My indulgence with morpho started when I read “The Price of Trust” which they published two days ago by morpho. the initial quotes got me deepening in their strategy of rewarding debt:
At its core, a loan is a promise of repayment. The critical question is how to evaluate the trust assumptions underlying that promise—whether it is collateral, reputation, or legal contracts.
In this article, we’ll break down a real-world scenario comparing Morpho and AAVE, two of the top lending protocols in DeFi.
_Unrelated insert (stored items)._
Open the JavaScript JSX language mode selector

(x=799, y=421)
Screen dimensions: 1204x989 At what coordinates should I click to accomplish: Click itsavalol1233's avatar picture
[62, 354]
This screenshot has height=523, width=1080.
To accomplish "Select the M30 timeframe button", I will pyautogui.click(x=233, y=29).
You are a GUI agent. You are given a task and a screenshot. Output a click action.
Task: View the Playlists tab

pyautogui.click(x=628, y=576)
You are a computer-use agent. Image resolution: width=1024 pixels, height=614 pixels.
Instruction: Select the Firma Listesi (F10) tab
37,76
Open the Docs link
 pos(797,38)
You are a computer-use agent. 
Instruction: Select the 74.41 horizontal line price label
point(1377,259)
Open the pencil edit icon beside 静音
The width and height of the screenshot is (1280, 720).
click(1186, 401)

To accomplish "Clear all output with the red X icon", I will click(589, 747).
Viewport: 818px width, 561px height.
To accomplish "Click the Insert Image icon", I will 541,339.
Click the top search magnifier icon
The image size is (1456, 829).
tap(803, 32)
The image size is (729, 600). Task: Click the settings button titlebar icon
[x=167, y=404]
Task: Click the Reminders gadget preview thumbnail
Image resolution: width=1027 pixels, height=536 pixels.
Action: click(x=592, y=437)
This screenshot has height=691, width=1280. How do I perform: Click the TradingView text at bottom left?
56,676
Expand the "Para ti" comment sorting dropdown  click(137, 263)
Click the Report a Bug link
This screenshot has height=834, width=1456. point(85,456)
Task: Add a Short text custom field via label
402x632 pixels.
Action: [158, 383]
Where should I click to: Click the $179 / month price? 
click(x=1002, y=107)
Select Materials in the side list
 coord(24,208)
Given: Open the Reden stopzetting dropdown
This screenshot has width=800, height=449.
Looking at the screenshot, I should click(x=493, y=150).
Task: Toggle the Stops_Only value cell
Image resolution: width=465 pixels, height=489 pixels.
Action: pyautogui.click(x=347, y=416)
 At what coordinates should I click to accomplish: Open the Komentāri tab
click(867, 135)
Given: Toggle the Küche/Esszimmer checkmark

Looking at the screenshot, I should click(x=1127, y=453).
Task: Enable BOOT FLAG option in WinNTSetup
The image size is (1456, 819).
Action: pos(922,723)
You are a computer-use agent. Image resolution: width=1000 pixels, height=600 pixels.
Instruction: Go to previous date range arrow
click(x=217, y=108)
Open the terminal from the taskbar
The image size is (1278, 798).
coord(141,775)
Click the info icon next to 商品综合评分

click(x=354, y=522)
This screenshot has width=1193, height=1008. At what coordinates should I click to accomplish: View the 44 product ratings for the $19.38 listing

We’ll walk through a clear strategy for using $10,000 worth of cbETH as collateral and explore the returns (and risks) of each protocol.
The opportunity: Negative Borrow Rates on Morpho
Currently, Morpho Blue offers a unique position where you can:
Supply cbETH (a liquid staked ETH token that earns ~4% APR), and
Borrow EURC (a Euro-backed stablecoin) at –2.78% APR.
Yes, you read that right: You get paid to borrow. This creates a dual-yield opportunity — one from staking rewards and another from the act of borrowing itself.
The setup: $10,000 Capital strategy
Let’s assume you deposit $10,000 worth of cbETH into either platform. You borrow at a 60% Loan-to-Value (LTV), which means you take a $6,000 EURC loan.
Here’s how the numbers play out over one year.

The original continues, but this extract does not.